Angelina explica a escolha por um “Arte ao Ar Livre” com as cores do trabalho de Aline a partir de uma passagem do pintor, escultor e artista plástico Hélio Oiticica (1937-1980): “A arte pertence à coletividade”. “A criação sai neste momento das mãos de sua inventora para chegar às do público, já imbuído de um olhar sobre as obras”, sublinha Angelina, “Buscamos na Galeria uma curadoria educativa que abrigue metodologia de leitura da imagem, posterior contextualização histórica, de vida, culminando, finalmente, com a prática”. 

Não faltou mão na massa na noite do dia 10, com resultados suoreendentes para a própria artista. O workshop teve início com uma explanação de Aline sobre os vários estágios de seu trabalho, cada um deles fotografado e compartilhado com a turma de 5º período. As imagens mostravam como que, camada por camada, flores, faixas de chita e mistura de estampas ganhavam forma em sua técnica de colagem têxtil. Em seguida, foi a vez de desafiá-los: “A proposta era que trouxessem um metro de chita, colassem uma parte na cartolina e, o que sobrasse, trocassem com os amigos, para cada um usar vários tecidos diferentes. Também pedi para separarem outros elementos, enriquecendo o trabalho, como renda e botões. Alguns trouxeram purpurina, lantejoulas. Foram além do exercício proposto porque criaram de forma livre”, avalia Aline.

 

Ao invés da cartolina com uma única estampa de chita, a atividade findou com alunos tendo orgulho de expor móbili com miçangas de coração, a futura base de um jogo americano,uma espécie de colcha de retalhos, pedaços de tecido recortados no formato da mão e dispostos no papel. Destaque também para “uma aluna que trouxe linho bem rústico, com trama aberta, cortou a silhueta de uma mulher e, aplicou as cores da chita na cabeça da figura feminina, como um turbante, costurando”. A arte que chamou a atenção de Aline é de autoria de Luciene Santiago, 48 anos.

Para a futura pedagoga, Sobrepele dialoga com a profissão escolhida porque “o professor precisa ser sensível.

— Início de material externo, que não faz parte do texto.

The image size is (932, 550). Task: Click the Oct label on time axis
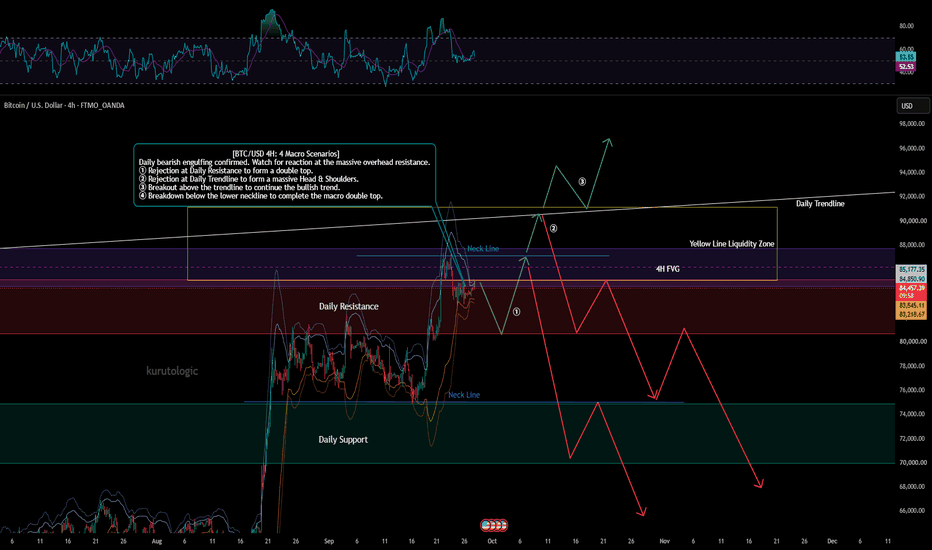coord(492,541)
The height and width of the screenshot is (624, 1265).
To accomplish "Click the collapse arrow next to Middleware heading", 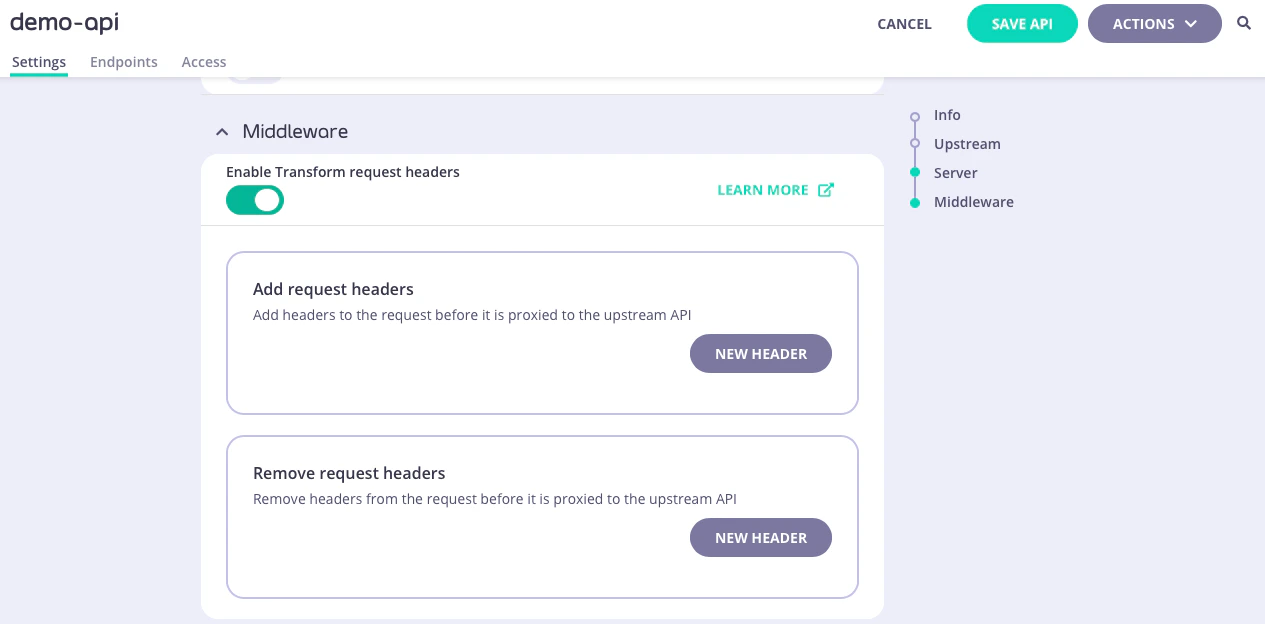I will (x=222, y=131).
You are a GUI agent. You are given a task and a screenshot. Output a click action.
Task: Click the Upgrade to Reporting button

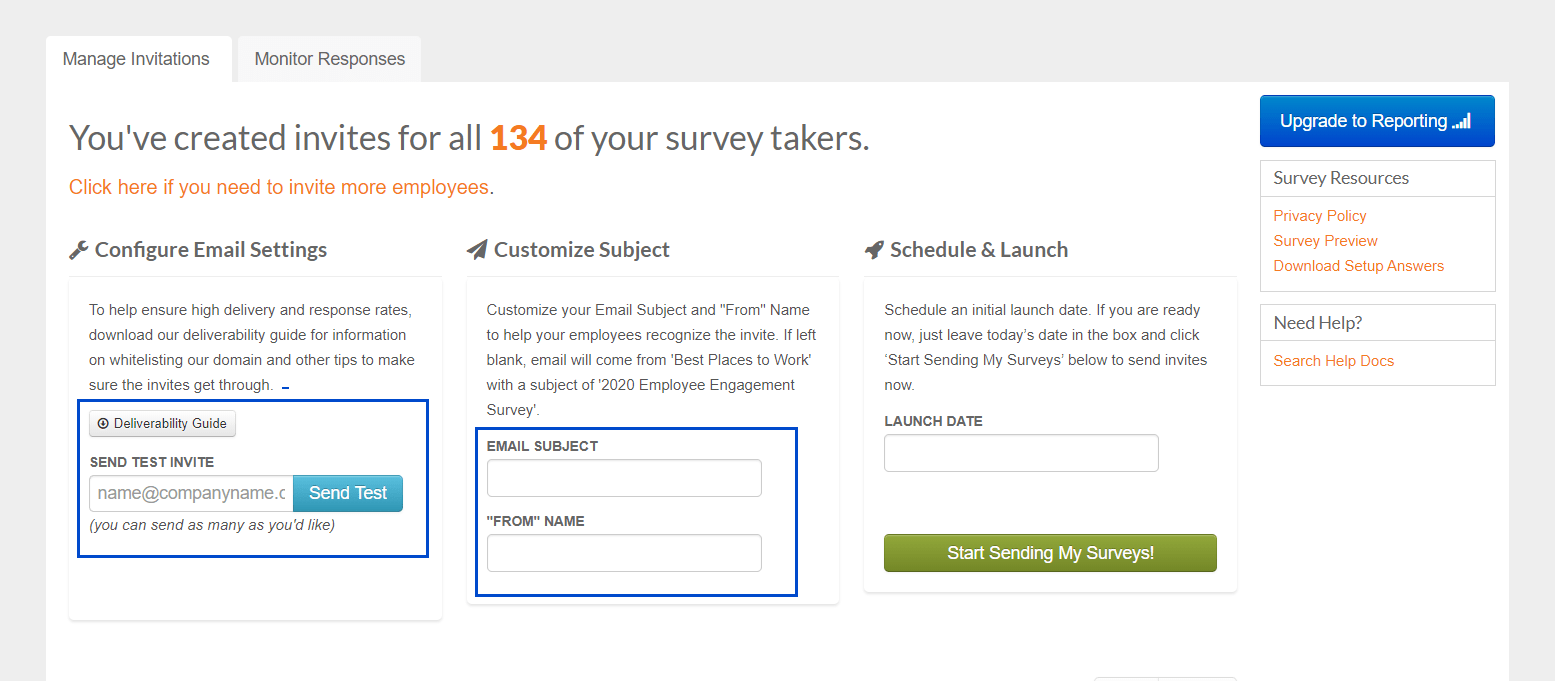pos(1377,121)
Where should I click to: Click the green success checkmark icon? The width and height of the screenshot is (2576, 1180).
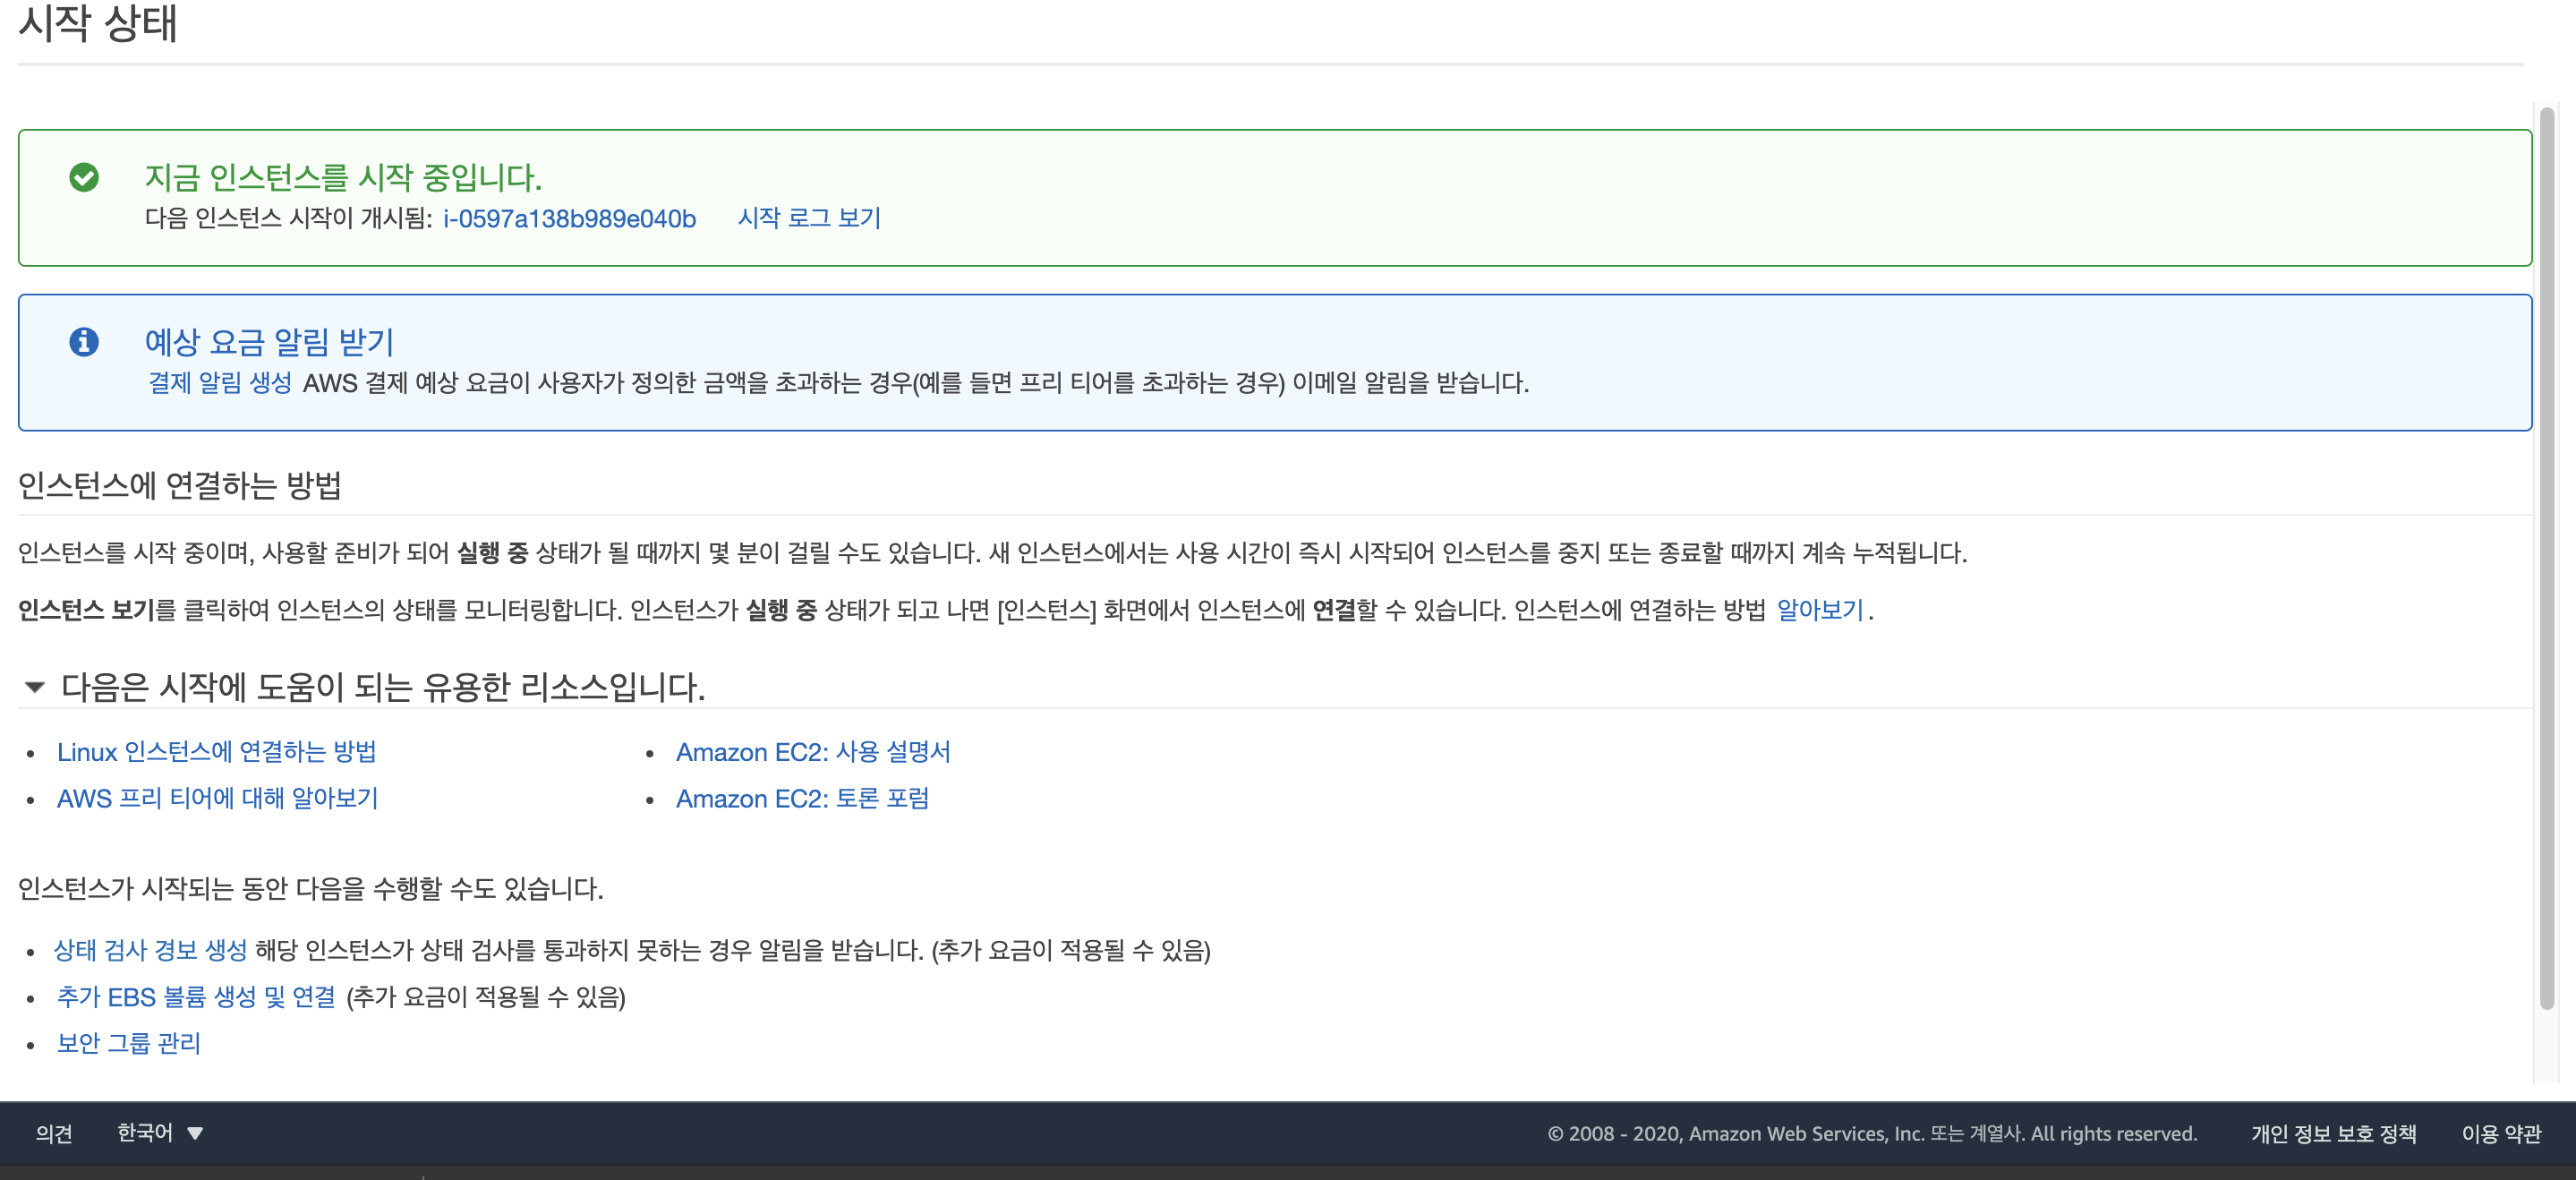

Se você o é ao olhar para uma obra como esta, se espera que seja também no respeito ao outro”. Luciene ainda traça paralelos entre o mote por trás dos quadros e o reconhecimento de um mundo belo pela sua pluralidade, pelas diferenças entre nós. “Foi interessante ver o recebimento das estampas, como uma aceitava a outra. Nos reunimos, dividimos material, nos divertimos. Para fazer uma arte é preciso estar bem consigo mesmo e senti isso no Arte ao Ar Livre”, compartilha.

 

A aluna teve contato pela primeira vez com a chita na escola. Ela tinha por volta de 12 anos, quando a professora confeccionou saia e tiara de chita para as meninas se apresentarem ao som de Clara Nunes em um clube da cidade. A época era difícil na economia do país, “com as pessoas fazendo fila nos supermercados para conseguir comprar feijão”. O fato de ser um tecido barato motivou a escolha do pano naquela época e, também, hoje em dia: “Moro perto de praia e, por conta da maresia, tudo desgasta mais rapidamente. Por ser um preço mais acessível, compro muita chita para forrar almofadas, cadeiras, tendo a possibilidade de trocar várias vezes”.  

A também apaixonada pela fazenda Aline Costa Miguel, se emociona ao ouvir depoimentos como esse, afinal, são momentos de “resgate da infância”. “Todos nós somos criativos, mas desenvolvemos mais ou menos esta característica a partir das nossas relações, das nossas histórias. O momento de criação para mim é o contato com o divino. Você trás de volta sua criança interior que é podada pelas regras da sociedade, pelos deveres, afazeres, ela é adormecida. Foi muito bom ver uma qualidade tão importante emergindo naquela turma”, finaliza a artista, já ansiosa para retornar à Galeria.